Spruce Mountain is a short hike in Saratoga County that provides great views of the rolling foothills in the southern Adirondacks from a restored firetower

Spruce Mountain
1.3 miles (2.6 miles round trip)
Corinth, Saratoga County
Southern Adirondacks
Hiking, Snowshoeing, Cross-country Skiing


Hike Up Spruce Mountain

NOTE: In accordance with the conservation easement agreement the trail is closed to public use during the big game hunting season from mid-October through early December each year.

Spruce Mountain is located on private property outside of the Village of Corinth in Saratoga County. The Spruce Mountain Trail was created through a  partnership between the New York State Department of Environmental Conservation, Saratoga County, and Saratoga PLAN.  The trail is just under 1.3 miles to the summit.


The trail is very well maintained and easy to follow. The only view from the top is from the upper reaches of the firetower, so those unwilling to climb the stairs will not get the view from the top. Those willing to climb the tower are rewarded with a beautiful panoramic view, that stretches out for over 100 miles on a clear day.

The Hiking Trail on Spruce Mountain Winds through Beautiful Forests

The Spruce Mountain Trail can be accessed by a turn onto Wells Road of off Route 9N a few miles south of Corinth. At the end of Wells Road turn right onto Spruce Mountain Road. The trailhead and parking area are at the very end of the road, which is a dead-end.


The trail begins from the back of the parking area. The trail immediately crosses a concrete bridge over a small stream. Just after the bridge, the trail turns to the right sharply and begins a steep climb, which soon levels out to a moderate incline in a short time. The trail register is located near the top of this initial incline. Make sure to sign the trailhead register.

The trail continues at a consistent, very moderate slope that gradually gains elevation until a left turn leads into a more open area. A long stretch of the trail is on top of Spruce Mountain, where the trail twists and turns through a series of beautiful fern-covered clearings before reaching the final cleared area at the top of the mountain. 


The Spruce Mountain Mountaintops

At the summit, there is a large open area with both grassy and rocky spaces. The area under the fire tower provides a number of places to sit as well. The firetower is well maintained and stable and protrudes above the trees and towers over the forest canopy for those brave enough to go all the way to the top. The views from the firetower get better the higher one climbs. The top tiers of the firetower provide a panoramic view of mountains and rolling foothills in all directions – the only exception being the minor disruption of nearby mono-pole celltower directly to the west. 

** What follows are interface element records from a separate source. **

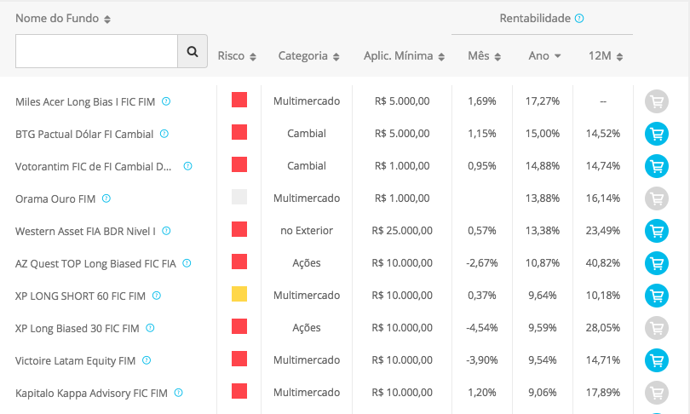Viewport: 690px width, 414px height.
Task: Click Rentabilidade info icon
Action: 579,18
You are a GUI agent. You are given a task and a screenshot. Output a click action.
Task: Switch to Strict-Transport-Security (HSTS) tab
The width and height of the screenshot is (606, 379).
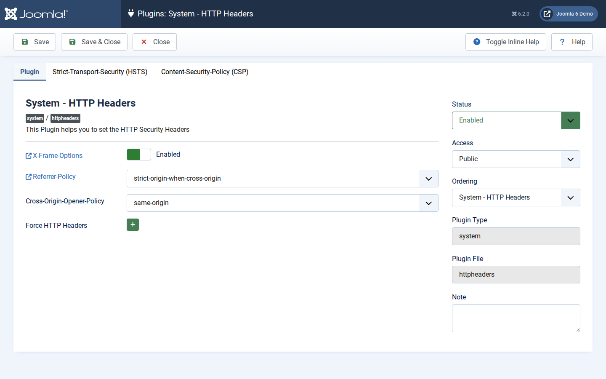[100, 72]
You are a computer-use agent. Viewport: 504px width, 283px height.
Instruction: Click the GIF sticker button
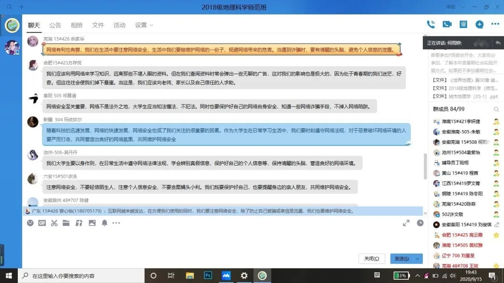coord(42,223)
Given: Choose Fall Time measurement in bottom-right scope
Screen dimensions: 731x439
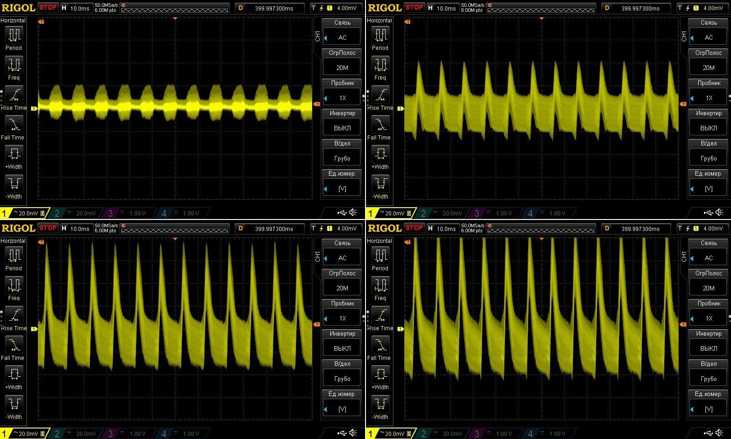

The proximity of this trail to Saratoga Springs, combined with its short distance and great views means that hikers will generally always be sharing the trail and summit with other people. The trip back to the parking lot is similarly short and simple, and the trip overall takes very little time, and provides a very good view. This trail is appropriate for people of all ages and ability levels, with no technically difficult or particularly steep sections and a short overall distance.

Click here to download a map and trail directions for Spruce Mountain.

When You Hike Make Sure to Practice “Leave No Trace” to be Prepared and to Protect the Forest Preserve

Please follow “carry in, carry out” rules for all trash and follow other Leave No Trace principles when hiking in the public Forest Preserve and other wild areas. The seven Leave No Trace principles are: 1) Plan ahead and prepare ; 2) Stay on hiking trails and camp at designated areas; 3) Dispose of human waste and trash properly; 4) Leave what you find; 5) Minimize campfires; 6) Respect wildlife; 7) Respect other hikers.

Educated hikers do not damage the environment. Prepared hikers do not need search and rescue unless injured.

Winter Use: Spruce Mountain is used for snowshoeing and cross-country skiing in the winter.